Папина агония продолжалась. Он срывал с себя одежду, стонал, кричал, хватался за кровать.
Ужасное чувство бессилия, когда ты ничего не можешь сделать, чтобы если не отсрочить смерть, то хотя бы дать человеку папе! умереть достойно, сжигало меня. Даже броситься на этого бугая и заставить его делать что? все было бессмысленно.

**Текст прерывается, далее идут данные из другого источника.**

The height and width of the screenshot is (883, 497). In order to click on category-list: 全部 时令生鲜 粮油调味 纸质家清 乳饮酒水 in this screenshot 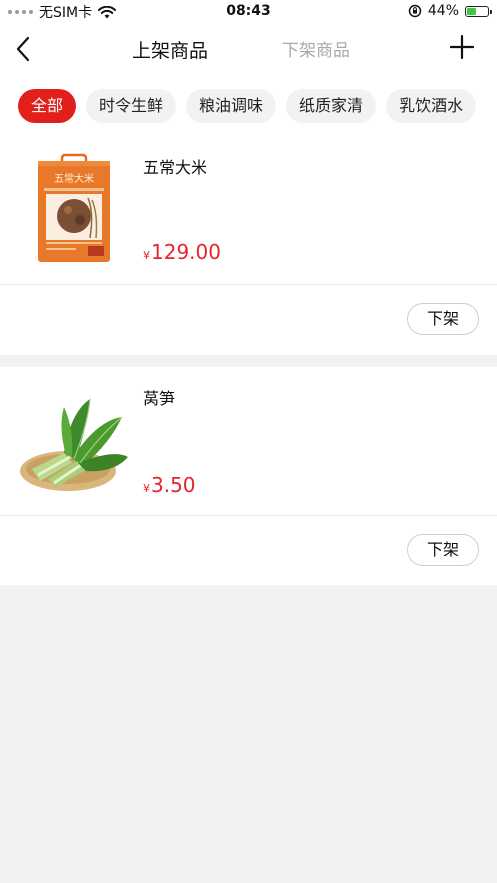, I will do `click(248, 106)`.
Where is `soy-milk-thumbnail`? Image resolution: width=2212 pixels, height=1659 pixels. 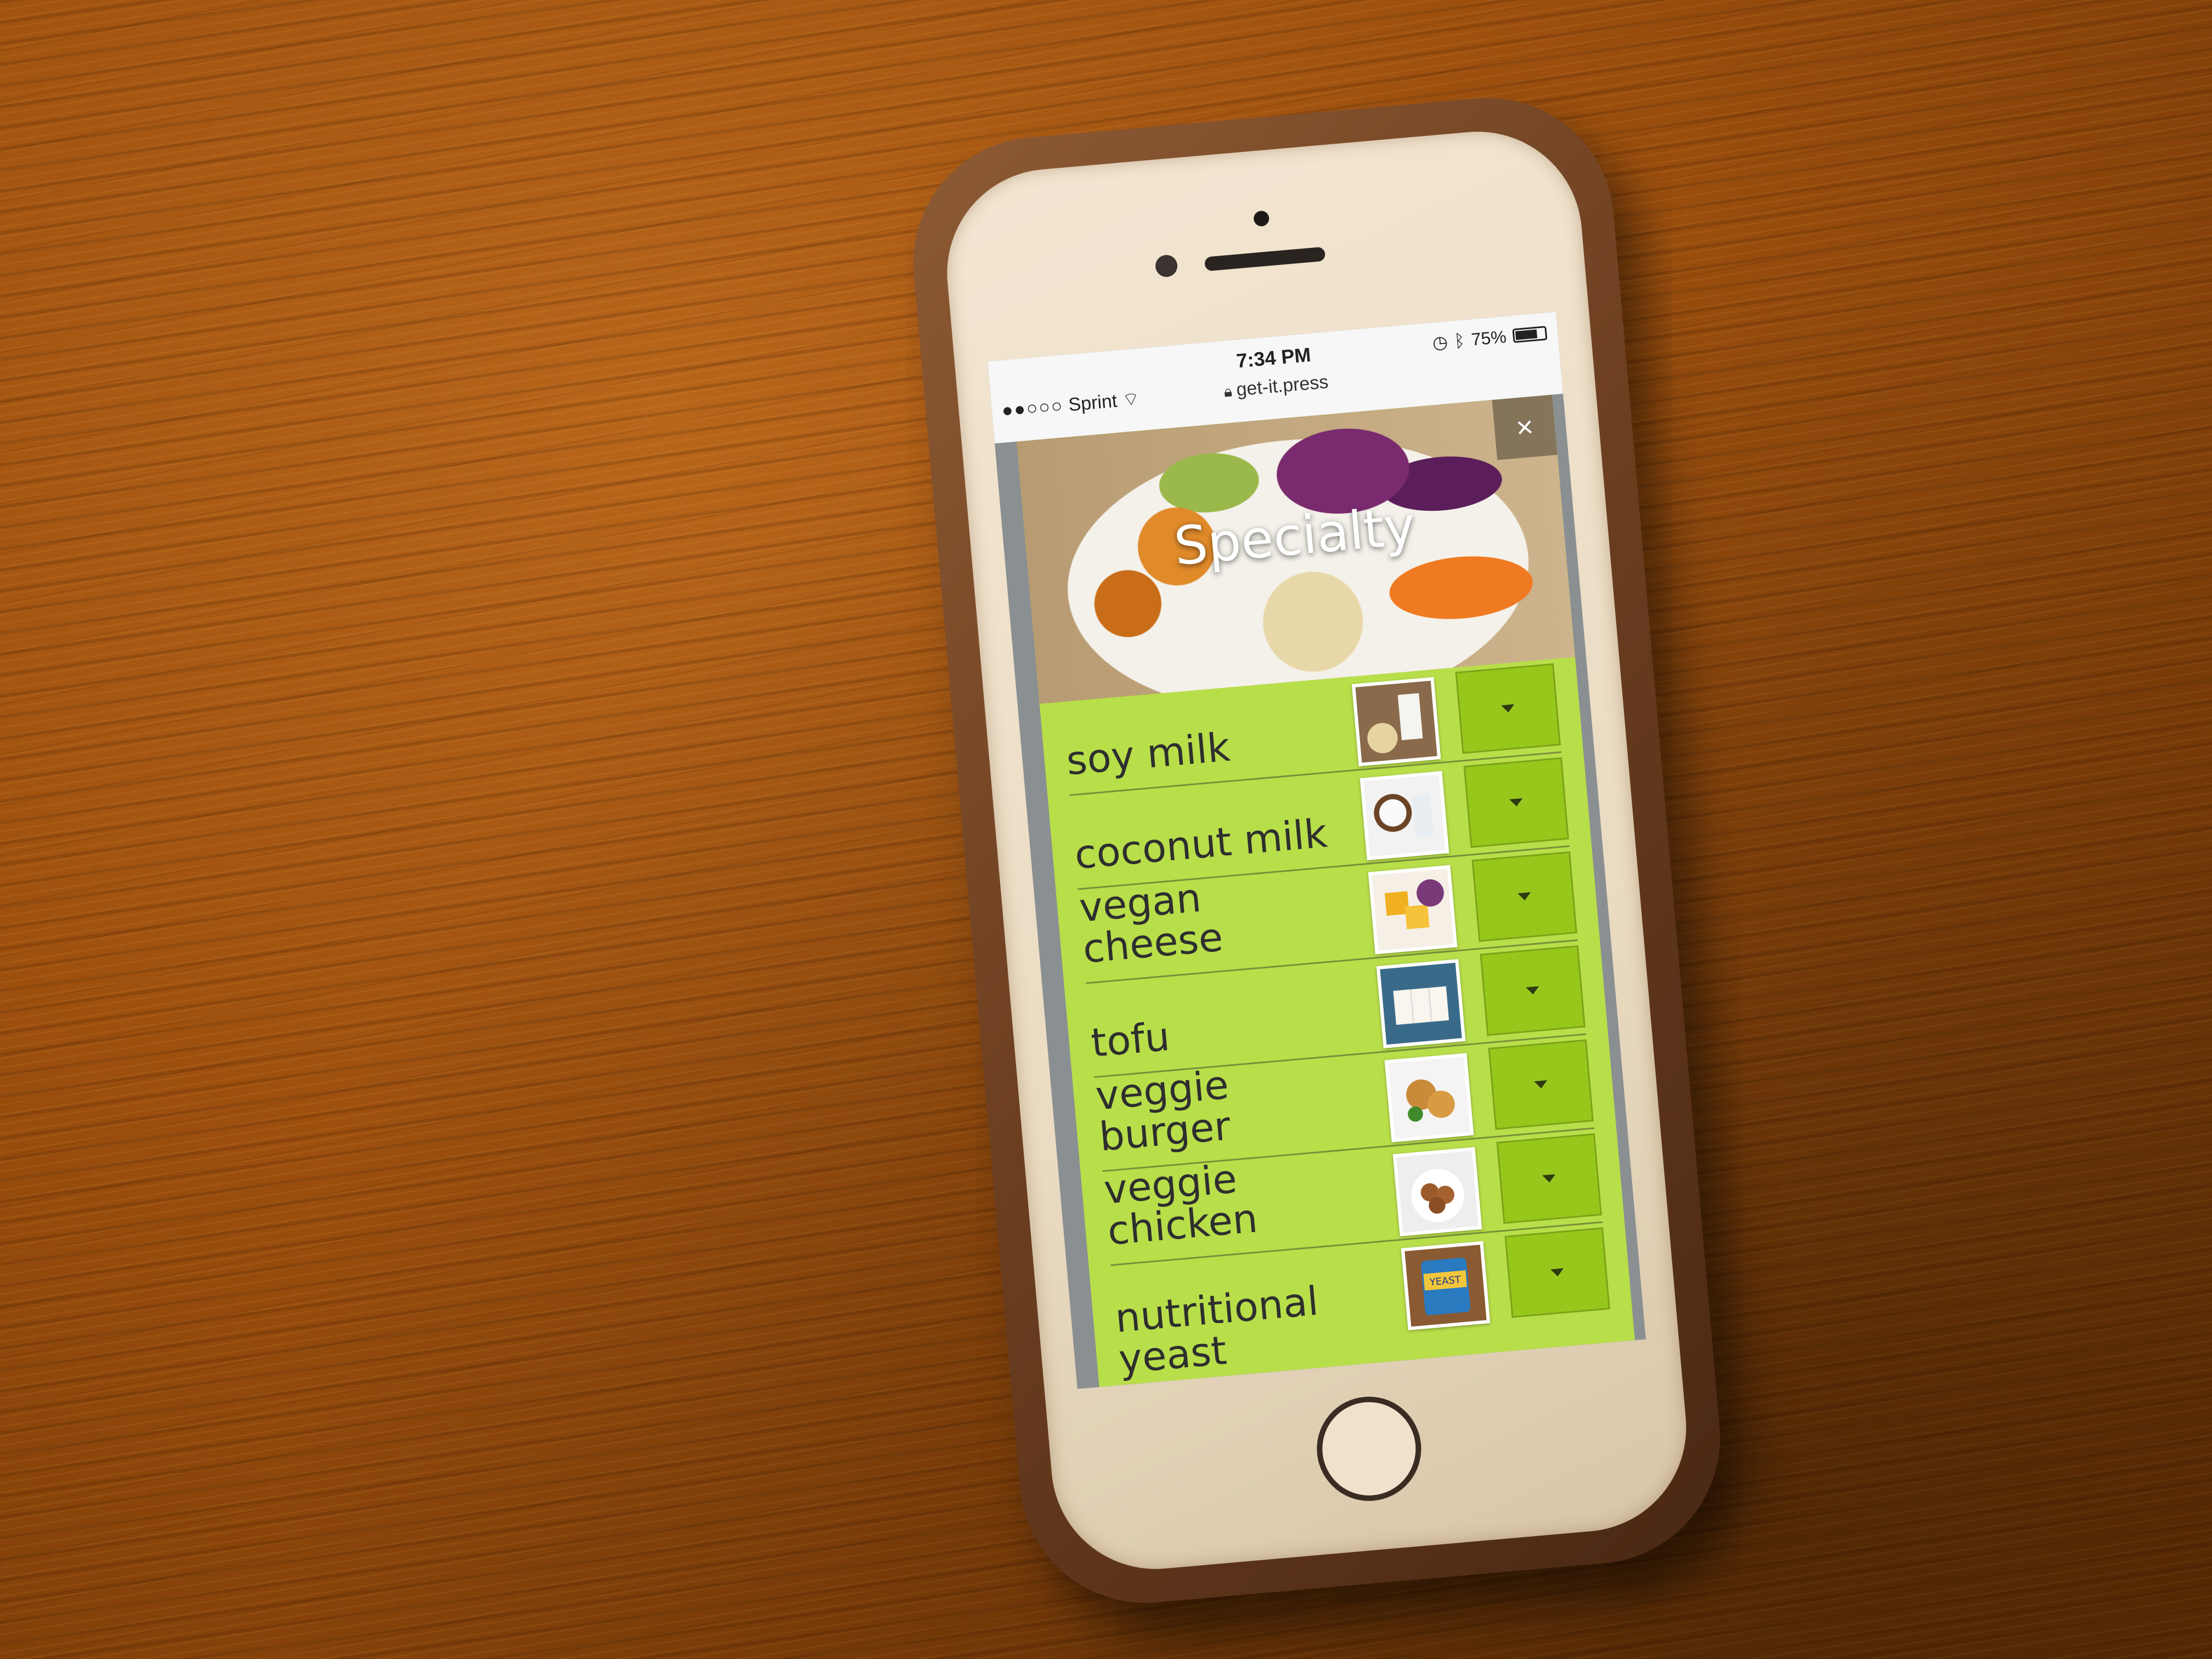 soy-milk-thumbnail is located at coordinates (1396, 722).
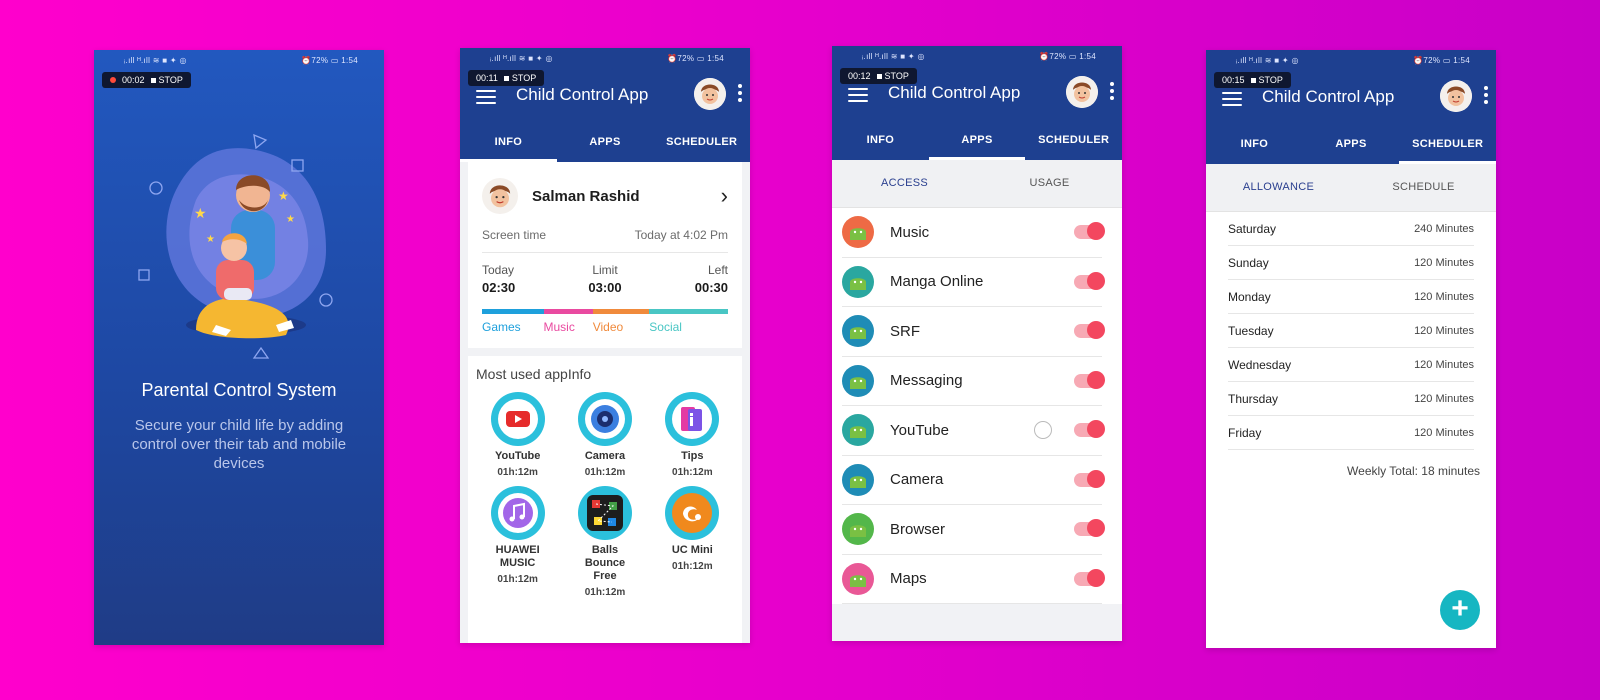  I want to click on list-item: Camera, so click(974, 480).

Папа стал затихать. Вскоре его не стало.
Абрам Рогозовский родился 30 августа (13 сентября) 1912 года в Киеве. Дед построил дом на Шулявке, на улице Керосинной, возле будущего почтового ящика 2. Дом сохранялся до девяностых годов. О деде, прадеде и семье Рогозовских я писал в книге первой [Рог13]. Папа вел обычную жизнь еврейского мальчика из семьи с достатком.
И это правда, давнее,
Но и о давнем не умолчишь.
По пятницам Мотеле давнэл,[26]
А по субботам ел фиш.
В отличие от Мотеле, который хотел в хедер, но ходить в него не смог, папа, если не хедер, то обучение у меламеда успешно окончил. Меламед племянник Бейлиса, получил за это от деда часы. А до этого дед подарил папе жеребенка, который чуть не убил его. Шрам от копыта остался у папы на всю жизнь. Если до войны кто то мог принять его за бандитский, после войны шрам вопросов не вызывал. Учился в трудовой школе, потом в строительном техникуме. Там у него появились друзья, которые остались у него на всю жизнь.
Вспоминал он и учителя математики, талантливого педагога, пробудившего интерес к математике у многих. Среди папиных однокашников были Илья Рапопорт, Юзик Улицкий, Гриша Стрельцесс [Рог13].